■ Stored records ■
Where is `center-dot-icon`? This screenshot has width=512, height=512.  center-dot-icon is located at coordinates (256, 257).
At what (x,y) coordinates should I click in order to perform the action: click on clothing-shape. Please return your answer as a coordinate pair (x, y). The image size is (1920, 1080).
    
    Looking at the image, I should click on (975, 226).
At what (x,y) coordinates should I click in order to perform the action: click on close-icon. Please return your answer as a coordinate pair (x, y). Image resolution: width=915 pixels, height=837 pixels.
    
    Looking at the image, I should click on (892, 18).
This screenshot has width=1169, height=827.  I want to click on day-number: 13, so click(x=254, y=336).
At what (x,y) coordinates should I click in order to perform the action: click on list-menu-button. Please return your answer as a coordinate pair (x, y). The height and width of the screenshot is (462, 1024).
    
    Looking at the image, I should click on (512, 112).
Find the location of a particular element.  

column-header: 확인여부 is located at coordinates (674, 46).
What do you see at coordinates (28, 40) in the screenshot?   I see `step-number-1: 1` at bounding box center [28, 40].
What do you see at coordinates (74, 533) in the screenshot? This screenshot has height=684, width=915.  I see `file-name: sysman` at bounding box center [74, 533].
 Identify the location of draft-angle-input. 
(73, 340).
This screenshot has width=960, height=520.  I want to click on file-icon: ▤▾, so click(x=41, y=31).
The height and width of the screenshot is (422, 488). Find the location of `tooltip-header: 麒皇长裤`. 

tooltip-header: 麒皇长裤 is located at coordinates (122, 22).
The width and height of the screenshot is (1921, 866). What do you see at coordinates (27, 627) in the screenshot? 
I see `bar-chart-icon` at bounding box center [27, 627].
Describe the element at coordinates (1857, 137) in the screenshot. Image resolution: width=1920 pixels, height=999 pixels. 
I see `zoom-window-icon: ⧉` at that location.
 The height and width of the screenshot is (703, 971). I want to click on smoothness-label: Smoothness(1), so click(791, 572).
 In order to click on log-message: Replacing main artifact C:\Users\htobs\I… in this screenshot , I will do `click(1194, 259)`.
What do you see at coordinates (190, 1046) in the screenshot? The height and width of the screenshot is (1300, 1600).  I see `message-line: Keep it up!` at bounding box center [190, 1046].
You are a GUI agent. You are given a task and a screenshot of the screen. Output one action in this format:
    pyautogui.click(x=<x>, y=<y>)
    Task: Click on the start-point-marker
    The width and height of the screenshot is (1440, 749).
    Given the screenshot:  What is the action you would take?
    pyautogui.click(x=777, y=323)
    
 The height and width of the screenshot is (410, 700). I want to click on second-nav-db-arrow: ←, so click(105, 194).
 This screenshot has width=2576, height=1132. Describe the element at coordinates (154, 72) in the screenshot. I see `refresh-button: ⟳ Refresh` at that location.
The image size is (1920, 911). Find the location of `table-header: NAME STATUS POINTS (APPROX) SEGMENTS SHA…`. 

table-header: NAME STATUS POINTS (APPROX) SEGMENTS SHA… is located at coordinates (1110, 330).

■ Task details ■
Reproduce the material above word for word, from its first line through its last.

■ Task solution ■
Where is `center-dot-icon`? This screenshot has width=512, height=512.  center-dot-icon is located at coordinates (256, 257).
At what (x,y) coordinates should I click in order to perform the action: click on clothing-shape. Please return your answer as a coordinate pair (x, y). The image size is (1920, 1080).
    
    Looking at the image, I should click on (975, 226).
At what (x,y) coordinates should I click in order to perform the action: click on close-icon. Please return your answer as a coordinate pair (x, y). Image resolution: width=915 pixels, height=837 pixels.
    
    Looking at the image, I should click on (892, 18).
This screenshot has width=1169, height=827.  I want to click on day-number: 13, so click(x=254, y=336).
At what (x,y) coordinates should I click in order to perform the action: click on list-menu-button. Please return your answer as a coordinate pair (x, y). The height and width of the screenshot is (462, 1024).
    
    Looking at the image, I should click on (512, 112).
Find the location of a particular element.  

column-header: 확인여부 is located at coordinates (674, 46).
What do you see at coordinates (28, 40) in the screenshot?   I see `step-number-1: 1` at bounding box center [28, 40].
What do you see at coordinates (74, 533) in the screenshot? This screenshot has height=684, width=915.  I see `file-name: sysman` at bounding box center [74, 533].
 Identify the location of draft-angle-input. 
(73, 340).
This screenshot has width=960, height=520.  I want to click on file-icon: ▤▾, so click(x=41, y=31).
The height and width of the screenshot is (422, 488). Find the location of `tooltip-header: 麒皇长裤`. 

tooltip-header: 麒皇长裤 is located at coordinates (122, 22).
The width and height of the screenshot is (1921, 866). What do you see at coordinates (27, 627) in the screenshot? 
I see `bar-chart-icon` at bounding box center [27, 627].
Describe the element at coordinates (1857, 137) in the screenshot. Image resolution: width=1920 pixels, height=999 pixels. 
I see `zoom-window-icon: ⧉` at that location.
 The height and width of the screenshot is (703, 971). I want to click on smoothness-label: Smoothness(1), so click(791, 572).
 In order to click on log-message: Replacing main artifact C:\Users\htobs\I… in this screenshot , I will do `click(1194, 259)`.
What do you see at coordinates (190, 1046) in the screenshot? The height and width of the screenshot is (1300, 1600).  I see `message-line: Keep it up!` at bounding box center [190, 1046].
You are a GUI agent. You are given a task and a screenshot of the screen. Output one action in this format:
    pyautogui.click(x=<x>, y=<y>)
    Task: Click on the start-point-marker
    The width and height of the screenshot is (1440, 749).
    Given the screenshot:  What is the action you would take?
    pyautogui.click(x=777, y=323)
    
 The height and width of the screenshot is (410, 700). I want to click on second-nav-db-arrow: ←, so click(105, 194).
 This screenshot has width=2576, height=1132. Describe the element at coordinates (154, 72) in the screenshot. I see `refresh-button: ⟳ Refresh` at that location.
The image size is (1920, 911). Find the location of `table-header: NAME STATUS POINTS (APPROX) SEGMENTS SHA…`. 

table-header: NAME STATUS POINTS (APPROX) SEGMENTS SHA… is located at coordinates (1110, 330).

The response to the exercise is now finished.